Поспелов потянулся на бревне. Что-то в его теле хрустнуло, щёлкнуло, будто в старом скрипучем велосипеде-развалюхе. Мужчина охнул, крякнул, достал бутылку с домашним квасом, громко отхлебнул и протянул коллеге. Цыган принял тару, прилично отпил, утёр рот и с удовольствием хмыкнул.

– Люба моя делает! – с гордостью похвастался Василий. – Шура квас на мякише заливала, и он был бледный, зелёный, невкусный. А дочурка захотела, чтобы тот был как казённый: тёмненький и сладкий. Сухари сушит из белого и бородинского хлеба, изюму подсыпает, гвоздику – и получается неплохо!

– Да, я оценил. – Ибрагимов одобрительно улыбнулся. – Хозяюшка растёт, молодец! Имир настаивает квас на мелиссе и листьях смородины. Получается ароматно-кислый, с горчинкой. А Руслана сахар для напитка жжёт, чтобы привкус карамели был. Пьём в итоге шедевры обоих. Съедобные, махом улетают!

Василий Михайлович отвернулся. Едкий дым «Примы» клубками вился вокруг его возрастного бритого профиля.

– Детей столько у тебя, и все при деле, с умом! – заговорил спустя время Поспелов. —Малышня друг за друга горой. Дружные! В моём доме каждый сам по себе.

– В твоём доме уставы другие, – тактично отозвался Алмаз. – Ты, Вася, видишь обложку, а внутрянку на зуб не пробовал. Всякое было!

– Хочешь сказать, ошибался?

– Много раз.

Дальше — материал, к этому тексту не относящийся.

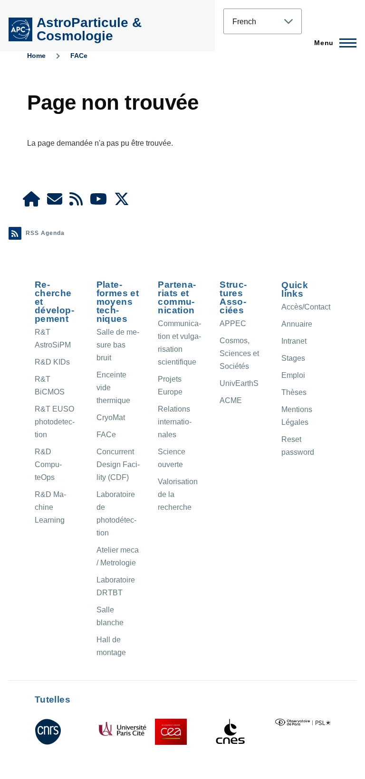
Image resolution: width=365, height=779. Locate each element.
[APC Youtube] (98, 202)
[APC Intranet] (31, 202)
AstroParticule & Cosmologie (89, 29)
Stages (293, 358)
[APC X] (121, 202)
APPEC (233, 323)
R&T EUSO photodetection (55, 422)
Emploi (293, 375)
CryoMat (110, 417)
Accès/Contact (305, 307)
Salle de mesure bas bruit (117, 345)
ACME (231, 400)
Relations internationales (175, 422)
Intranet (294, 341)
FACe (78, 55)
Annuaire (296, 324)
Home (36, 55)
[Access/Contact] (54, 202)
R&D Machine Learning (50, 507)
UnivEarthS (239, 383)
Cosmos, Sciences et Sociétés (239, 353)
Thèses (294, 392)
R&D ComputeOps (48, 464)
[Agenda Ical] (76, 202)
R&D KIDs (52, 362)
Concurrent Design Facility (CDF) (118, 464)
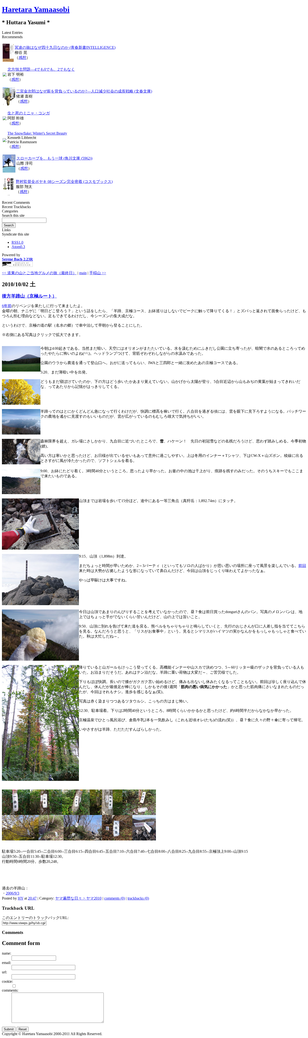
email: (6, 963)
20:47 (32, 898)
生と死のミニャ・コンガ (28, 113)
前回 (302, 566)
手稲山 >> (97, 273)
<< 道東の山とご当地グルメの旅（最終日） (39, 273)
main (83, 273)
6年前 (7, 306)
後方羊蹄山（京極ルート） (29, 295)
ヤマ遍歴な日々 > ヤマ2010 (78, 898)
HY (20, 898)
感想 (22, 58)
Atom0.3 (18, 247)
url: (4, 972)
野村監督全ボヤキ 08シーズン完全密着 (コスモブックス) (64, 182)
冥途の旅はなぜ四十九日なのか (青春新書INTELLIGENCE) (65, 47)
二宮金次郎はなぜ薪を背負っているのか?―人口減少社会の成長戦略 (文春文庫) (84, 91)
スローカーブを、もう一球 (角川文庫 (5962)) (54, 158)
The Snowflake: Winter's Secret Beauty (37, 133)
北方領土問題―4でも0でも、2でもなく (41, 69)
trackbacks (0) (138, 898)
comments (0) (114, 898)
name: (6, 953)
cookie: (7, 981)
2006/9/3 (12, 893)
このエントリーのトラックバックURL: (35, 918)
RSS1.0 (17, 242)
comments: (10, 990)
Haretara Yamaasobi (36, 9)
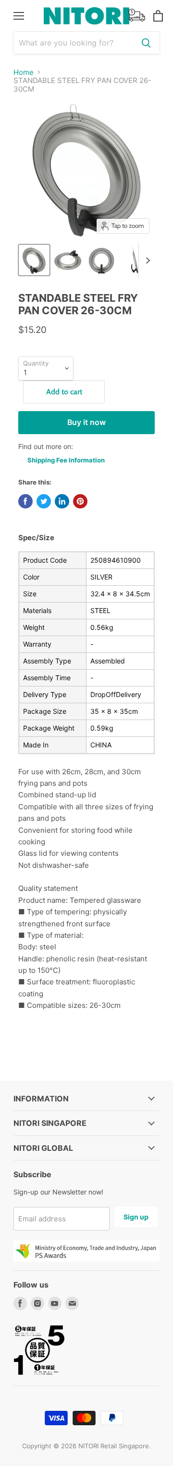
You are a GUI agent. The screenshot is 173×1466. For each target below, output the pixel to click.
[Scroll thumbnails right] (146, 260)
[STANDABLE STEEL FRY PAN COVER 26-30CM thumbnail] (135, 260)
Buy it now (86, 422)
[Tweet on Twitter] (44, 501)
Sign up (136, 1217)
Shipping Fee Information (66, 460)
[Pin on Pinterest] (80, 501)
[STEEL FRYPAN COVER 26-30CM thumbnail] (34, 260)
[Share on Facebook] (25, 501)
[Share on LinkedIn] (62, 501)
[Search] (146, 42)
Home (23, 72)
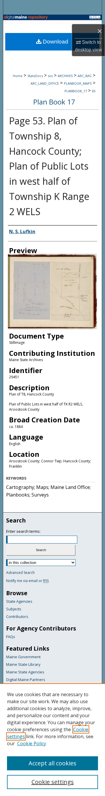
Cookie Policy (31, 743)
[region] (52, 739)
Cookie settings (53, 782)
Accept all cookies (52, 763)
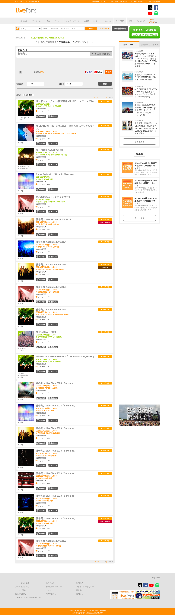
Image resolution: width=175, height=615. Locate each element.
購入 (109, 72)
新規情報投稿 (120, 28)
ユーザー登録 (20, 590)
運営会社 (79, 590)
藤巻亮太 (22, 53)
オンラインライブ (72, 21)
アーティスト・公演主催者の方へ (28, 598)
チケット (57, 21)
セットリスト (22, 21)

Да и по жизни я человек грешный.

– Все мы грешные, – поддержал приятеля Михалыч. – В своей жизни бы разобраться! Поделился бы грехами, что ли.

– Ну спросил бы, раз любопытство гложет! – усмехнулся Иштванович. – Секретов не держу. Многое было, ничего не исправишь. Как говорится, знал бы где упадёшь – соломку бы постелил!

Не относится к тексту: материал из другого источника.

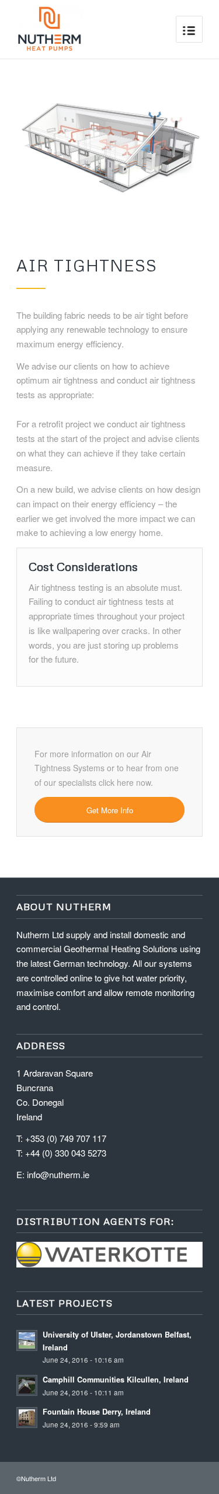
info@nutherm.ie (58, 1174)
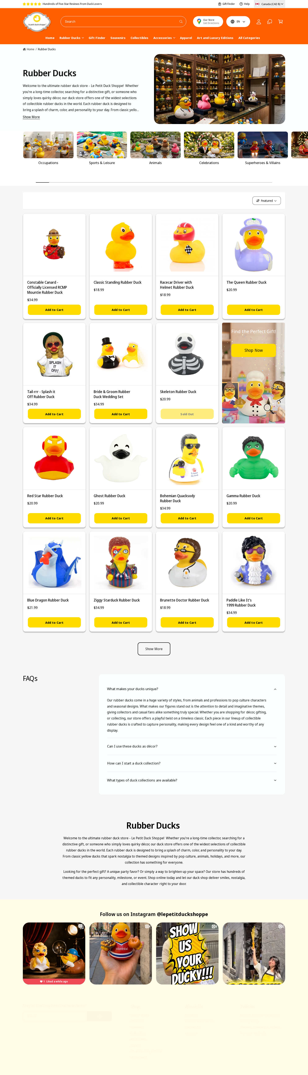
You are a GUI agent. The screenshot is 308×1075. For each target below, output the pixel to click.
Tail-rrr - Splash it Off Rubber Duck (41, 394)
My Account (138, 1057)
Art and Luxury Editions (146, 1051)
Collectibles (138, 1033)
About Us (191, 1015)
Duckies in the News (199, 1021)
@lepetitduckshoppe (182, 914)
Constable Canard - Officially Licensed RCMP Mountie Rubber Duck (47, 287)
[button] (280, 21)
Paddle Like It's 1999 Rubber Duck (241, 603)
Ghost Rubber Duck (109, 495)
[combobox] (123, 21)
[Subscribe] (99, 1016)
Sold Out (187, 414)
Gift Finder (229, 4)
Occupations (48, 162)
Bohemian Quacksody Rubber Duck (177, 498)
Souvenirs (137, 1027)
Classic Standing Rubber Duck (117, 282)
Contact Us (193, 1027)
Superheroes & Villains (262, 162)
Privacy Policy (249, 1021)
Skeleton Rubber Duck (178, 391)
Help (247, 4)
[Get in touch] (269, 21)
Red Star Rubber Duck (45, 495)
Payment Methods (253, 1033)
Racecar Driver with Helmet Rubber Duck (177, 285)
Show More (31, 117)
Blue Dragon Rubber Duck (48, 600)
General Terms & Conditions (259, 1015)
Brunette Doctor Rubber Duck (184, 600)
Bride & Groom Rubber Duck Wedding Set (112, 394)
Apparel (135, 1045)
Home (30, 49)
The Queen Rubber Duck (246, 282)
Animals (155, 162)
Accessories (162, 38)
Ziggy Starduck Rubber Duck (117, 600)
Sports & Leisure (102, 162)
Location (191, 1033)
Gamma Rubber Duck (243, 495)
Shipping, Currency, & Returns (260, 1027)
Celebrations (209, 162)
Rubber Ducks (70, 38)
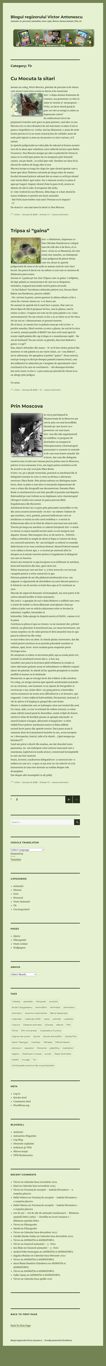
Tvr (34, 1059)
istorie (36, 1036)
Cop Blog (18, 1139)
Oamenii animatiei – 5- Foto (40, 1244)
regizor (15, 1054)
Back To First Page (21, 1325)
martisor (35, 1042)
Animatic (18, 1132)
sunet (48, 1054)
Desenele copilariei (23, 1143)
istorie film (71, 1036)
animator (17, 1013)
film (69, 1024)
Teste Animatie (21, 901)
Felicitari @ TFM (22, 1147)
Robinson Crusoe (32, 1054)
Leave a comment (60, 214)
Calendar (17, 1019)
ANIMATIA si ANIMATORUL (39, 1240)
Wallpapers (19, 947)
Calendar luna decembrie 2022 (40, 1232)
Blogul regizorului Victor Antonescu (47, 17)
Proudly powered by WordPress (58, 1340)
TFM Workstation (23, 1155)
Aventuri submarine (36, 1013)
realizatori (68, 1048)
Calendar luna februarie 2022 (50, 1255)
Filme (15, 1030)
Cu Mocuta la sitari (33, 78)
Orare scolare (20, 943)
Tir (48, 214)
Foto (15, 893)
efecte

Мужчина потушил окурок о неопрятную стенку тамбура, бросил его в жестянку из-под кильки и неторопливо заговорил.

Ибрагимов был родом из румынских цыган. Предки с земли на землю не кочевали, скорее, оседали в одном месте и приживались потихоньку. Деды переселились в Россию в XIX веке, перебрались в окрестности Петербурга и там остались. Семья была большая, дружная, плодовитая. Коней разводили и хорошо этим себя зарекомендовали. Лошадки были удачные, породистые – их покупали русские позажиточней. Деды приподнялись и переехали в столицу, купили несколько домов, организовали ансамбль. У Распутина Гришки, говорят, пели и танцевали, публику развлекали. Так хорошо исполняли, что платили много, дорого. Вдобавок несколько трактиров завели, оттуда выручка неплохо шла. Ресторанчик открыли.

А потом Революция, гражданская война, раскулачивание. Семья разбежалась, спасался кто куда. Одна ветка за рубеж метнулась с добром – деньги и золото на границе отобрали, всех расстреляли. В Питере дедов похватали, конюшни, барыши, дома изъяли – и кого в тюрьму, кого под пулю.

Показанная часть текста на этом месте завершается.